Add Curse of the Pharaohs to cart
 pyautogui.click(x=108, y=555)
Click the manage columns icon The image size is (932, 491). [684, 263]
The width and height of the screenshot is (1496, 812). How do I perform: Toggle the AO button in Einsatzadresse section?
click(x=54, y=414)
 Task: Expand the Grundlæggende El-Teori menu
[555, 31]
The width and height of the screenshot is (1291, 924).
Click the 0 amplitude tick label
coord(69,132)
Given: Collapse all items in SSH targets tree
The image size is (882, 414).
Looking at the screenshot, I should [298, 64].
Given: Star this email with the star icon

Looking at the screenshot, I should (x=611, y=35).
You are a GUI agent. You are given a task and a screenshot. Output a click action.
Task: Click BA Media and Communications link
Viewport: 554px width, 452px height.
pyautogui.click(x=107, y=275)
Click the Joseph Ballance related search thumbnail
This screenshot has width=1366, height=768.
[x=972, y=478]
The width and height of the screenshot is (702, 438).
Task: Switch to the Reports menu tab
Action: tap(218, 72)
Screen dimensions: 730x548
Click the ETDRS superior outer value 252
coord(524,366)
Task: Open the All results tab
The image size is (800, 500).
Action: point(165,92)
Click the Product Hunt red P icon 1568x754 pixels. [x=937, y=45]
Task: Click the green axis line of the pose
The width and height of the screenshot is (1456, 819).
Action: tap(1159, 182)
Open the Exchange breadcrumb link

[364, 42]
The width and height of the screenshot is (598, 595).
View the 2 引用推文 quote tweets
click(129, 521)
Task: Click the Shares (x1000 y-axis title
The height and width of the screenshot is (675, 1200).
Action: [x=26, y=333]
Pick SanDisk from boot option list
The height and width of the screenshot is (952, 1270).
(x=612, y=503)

....................

Update the records from the line containing "Task: Expand the Grundlæggende El-Teori menu" through the line containing "Looking at the screenshot, I should (x=611, y=35)." by swapping "SSH targets tree" for "SSH hosts tree", with everything else left as it is. Return only that stretch of lines.

Task response →
 Task: Expand the Grundlæggende El-Teori menu
[555, 31]
The width and height of the screenshot is (1291, 924).
Click the 0 amplitude tick label
coord(69,132)
Given: Collapse all items in SSH hosts tree
The image size is (882, 414).
Looking at the screenshot, I should [298, 64].
Given: Star this email with the star icon

Looking at the screenshot, I should (x=611, y=35).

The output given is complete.